說這話時,他抿了抿唇,仿佛回想起當日的情景,有些羞澀地笑了。

係統看了眼楚棠,雖然楚棠表情沒什麼變化,但經過多年相處,係統還是能看出他的意味的——也是無話可說的樣子。

三年前,在京都的時候,楚棠還沒有去西北,也沒有知道鬱恪的心思。那年冬至,鬱恪嫌在宮裡過節沒新意又多禮數,就私下溜出皇宮去國師府,拉著楚棠去了京都新開的酒樓。

“這裡無外人,我替哥哥解下麵具吧,”鬱恪笑吟吟道,一邊說著,一邊動手解下了,“天冷了,這麵具也冷。”

楚棠看了眼燒得正旺的銀絲炭爐,沒說話。

點了一大桌子的菜,鬱恪正想動筷子呢,下屬就說有要事稟告。

楚棠放下銀箸,道:“陛下先去。”

鬱恪想了想,道:“哥哥先用,不必等我。”

其實鬱恪有什麼重要的事,從不避諱著楚棠,那次不知是什麼要緊的事情,沒讓楚棠聽著,自己出了包廂。

楚棠沒在意,轉過頭,站在窗邊看遠處的湖泊和高塔。

門口突然傳來一陣動靜。

楚棠回身。

一個穿著道士服的青年正在門口,虛弱地扶著門,捂住胸口,皺著眉,臉色蒼白,還隱隱有泛著青色。他那時雙眸狠戾,像一匹受傷的野獸,與他現在笑起來的樣子天差地彆,楚棠並沒有認出他是七王爺之子。

道士看見楚棠,愣了一下。

一進廂房,有簾子隔在中間。隔著珠簾,道士隻能隱隱約約看到他極為雪白的肌膚,還有冷淡的目光,像碰到了冰雪一樣,讓人精神一振。

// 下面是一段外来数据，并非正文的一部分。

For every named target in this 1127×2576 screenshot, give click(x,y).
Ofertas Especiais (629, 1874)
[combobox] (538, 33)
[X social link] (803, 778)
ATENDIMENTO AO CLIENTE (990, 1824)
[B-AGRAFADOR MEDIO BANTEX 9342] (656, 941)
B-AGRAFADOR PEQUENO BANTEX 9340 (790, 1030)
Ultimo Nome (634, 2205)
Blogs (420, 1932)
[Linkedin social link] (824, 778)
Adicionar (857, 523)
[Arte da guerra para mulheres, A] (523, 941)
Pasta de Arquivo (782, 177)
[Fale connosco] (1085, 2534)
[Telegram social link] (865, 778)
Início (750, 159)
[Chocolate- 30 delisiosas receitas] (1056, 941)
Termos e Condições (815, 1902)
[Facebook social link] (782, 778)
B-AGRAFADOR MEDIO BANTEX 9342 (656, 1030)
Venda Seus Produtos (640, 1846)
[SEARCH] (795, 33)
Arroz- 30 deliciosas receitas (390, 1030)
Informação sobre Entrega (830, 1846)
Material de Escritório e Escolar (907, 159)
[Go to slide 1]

道士隨即嗬了一聲,不正經道:“你也是殺手,這麼好看,真是浪費了。”

楚棠透過珠簾,淡淡打量了他一眼。

那道士胸膛劇烈起伏著,仿佛著忍受什麼痛苦,和楚棠對峙著。

下一刻,吵嚷聲傳了過來:“快!他在這裡!”

一群家丁樣子的人拿著木棍,跑到走廊,指著道士:“就是他!”

那時因為是小私宴,楚棠和鬱恪並沒有帶什麼侍衛,就由得他們吵吵嚷嚷地來到廂房門前。

道士站直身體,看了看他們身後,沒有其他人,笑道:“是你們啊。”

“你糊弄我們少爺,算的什麼卦!”家丁怒罵道,“騙人錢財,還害得他雙腿殘廢,今日我就要替天行道!給你點顏色瞧瞧!”

道士道:“喲,我算卦很準的,不許汙蔑我。”

家丁本來還顧著不能在酒樓鬨大,現下一聽他挑釁,頓時氣的臉紅:“你放狗屁!”

似乎戲弄得很開心,道士也不喘氣了,道:“哪有,我算出他會掉下懸崖,他不就是被人推下去了?“

家丁怒道:“那是你派人推他的!”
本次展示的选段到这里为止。